Immune Cells that Prevent Metastatic Cancer Cells from Proliferating After Migration
If there were a reliable way to prevent metastasis, the spread of cancerous cells throughout the body and generation of secondary tumors, few types of cancer would be life-threatening in the context of today's medical capabilities. Thus there is a lot to be said for the various lines of research aimed at finding ways to sabotage metastasis. Here researchers attempt to answer the question of why migrated metastatic cells sometimes fail to establish a secondary tumor, and point to a population of immune cells that may prove to be a useful target for anti-metatasis immunotherapy.

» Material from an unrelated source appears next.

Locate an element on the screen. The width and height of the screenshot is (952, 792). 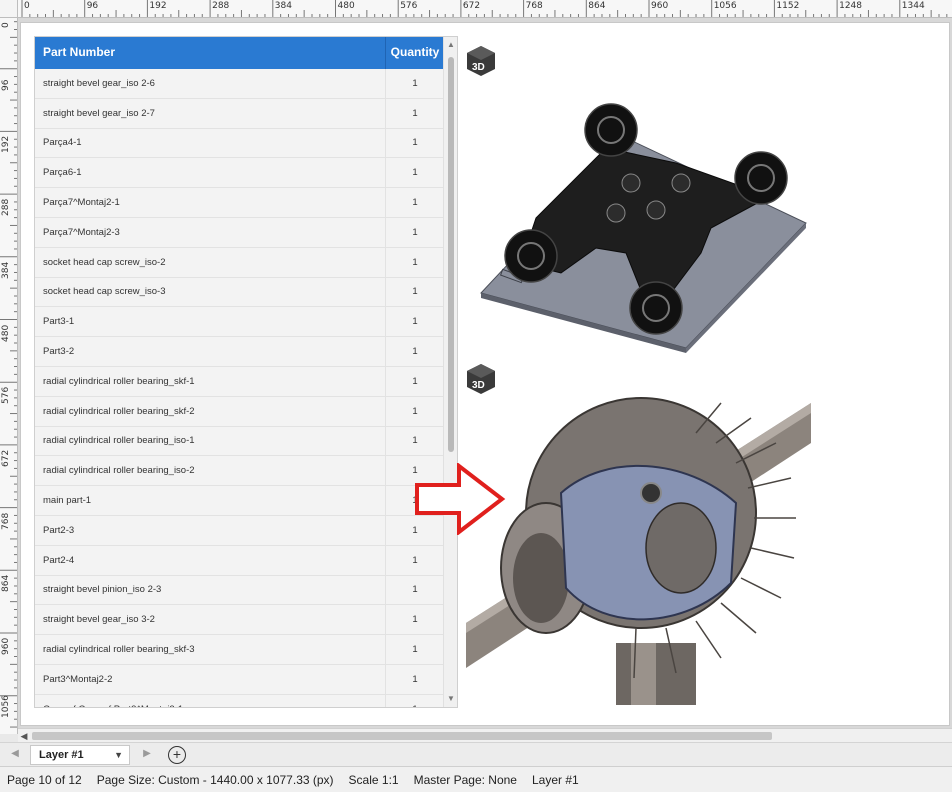
scroll-up-icon: ▲ is located at coordinates (451, 45).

Cells that migrate from primary tumors and seed metastatic tumors are called disseminated cancer cells (DCCs). Some DCCs behave aggressively, immediately starting tumors in new tissue, while others remain in a state of suspended animation referred to as dormancy. "It's long been a mystery how some DCCs can remain in tissues for decades and never cause metastases, and we believe we've found the explanation." Breast cancer and many other types of cancer metastasize to the lungs. In research involving three mouse models of metastatic breast cancer, researchers determined that when breast cancer DCCs spread to the lung's alveoli, they are kept in a dormant state by immune cells known as alveolar macrophages.
Confirming the importance of alveolar macrophages in keeping DCCs dormant, researchers found that depleting them in the mice significantly increased the number of activated DCCs and subsequent metastases in their lungs compared to mice with normal levels of the immune cells. As DCCs become more aggressive, the researchers found, they become resistant to the pro-dormancy signals produced by alveolar macrophages. Ultimately, this evasion mechanism enables some DCCs to "wake up" from dormancy and reactivate to form metastases. Understanding how immune cells keep DCCs in check could lead to new anti-metastatic cell therapies among other strategies. For example, it may be possible to strengthen macrophage signaling so that DCCs never awaken from dormancy or find ways to prevent older DCCs from becoming resistant to dormancy signaling.